My family's first car had fins, great big ones. I remember the stories that fins disappeared because people were being impaled. I attribute their disappearance though (the fins', not the people's) to evolution.

PhilAreGo@gmail.com said...

You know what, now that you mention it, I remember hearing that people were getting injured by tail fins. Maybe on some History Channel show? You know - back when the History Channel showed stuff about history and not shows about space men or Rummage Sale Grudge Match.

Thanks for commenting, Mike!

[-Mgmt.]

M Feilmeier said...

Tail fins are ridiculous, but I think it is awesome that the country's design-mind, and therefore many appliances and furniture (and vehicles of course), were basically imaginary/cartoon futuristic. It wouldn't be surprising if the whole rings-on-the-shoulder-joints-Jetsons fashion statement had really caught on. I think that the lengths to which the willful suspension of disbelief went in that era is astounding, and the tail-fins on those cars are a goofy symptom of the mass mind of the time.

PhilAreGo@gmail.com said...

Absolutely, Feilmeier! Thanks for the input. Reminds me of this:

http://www.youtube.com/watch?v=bTtnI2mRp74

[-Mgmt.]

Steve Miller said...

Well, if you had to have tail fins, I've always felt this car was the one to have. Maybe it's the chrome spear, maybe it's the slab side, but design-wise, these fins look organic to the car (OK, don't look at the front end, which is, um, "confused").

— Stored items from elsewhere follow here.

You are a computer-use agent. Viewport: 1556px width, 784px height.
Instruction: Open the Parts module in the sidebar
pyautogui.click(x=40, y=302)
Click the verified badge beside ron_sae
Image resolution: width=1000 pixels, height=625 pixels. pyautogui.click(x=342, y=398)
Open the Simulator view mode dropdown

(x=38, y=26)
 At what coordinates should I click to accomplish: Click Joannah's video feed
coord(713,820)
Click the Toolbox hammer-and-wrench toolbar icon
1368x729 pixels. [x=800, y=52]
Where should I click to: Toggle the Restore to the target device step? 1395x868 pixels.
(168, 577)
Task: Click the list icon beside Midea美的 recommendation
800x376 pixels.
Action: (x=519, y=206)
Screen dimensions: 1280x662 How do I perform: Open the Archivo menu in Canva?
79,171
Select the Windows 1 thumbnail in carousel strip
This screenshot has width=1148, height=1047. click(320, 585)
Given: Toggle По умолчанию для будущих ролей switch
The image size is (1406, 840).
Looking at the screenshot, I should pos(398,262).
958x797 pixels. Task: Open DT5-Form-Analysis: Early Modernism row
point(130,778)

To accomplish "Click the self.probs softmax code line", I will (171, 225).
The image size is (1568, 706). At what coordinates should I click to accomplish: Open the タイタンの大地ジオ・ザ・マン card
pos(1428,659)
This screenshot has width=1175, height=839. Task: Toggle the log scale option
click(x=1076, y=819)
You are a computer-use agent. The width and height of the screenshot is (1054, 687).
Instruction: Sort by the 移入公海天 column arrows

Backstory on the fin was GM design chief Harley Earl echoed the tail of the P-38 when Cadillac got the first bump on the rear fender (something about that suggests a young girl and her first training bra...). So the fin -- the "look of the future" -- was a glance at the past, just as Studebaker's 1950 Bullet Nose might have had an aerial antecedent, complete with little chrome wings either side of the bullet.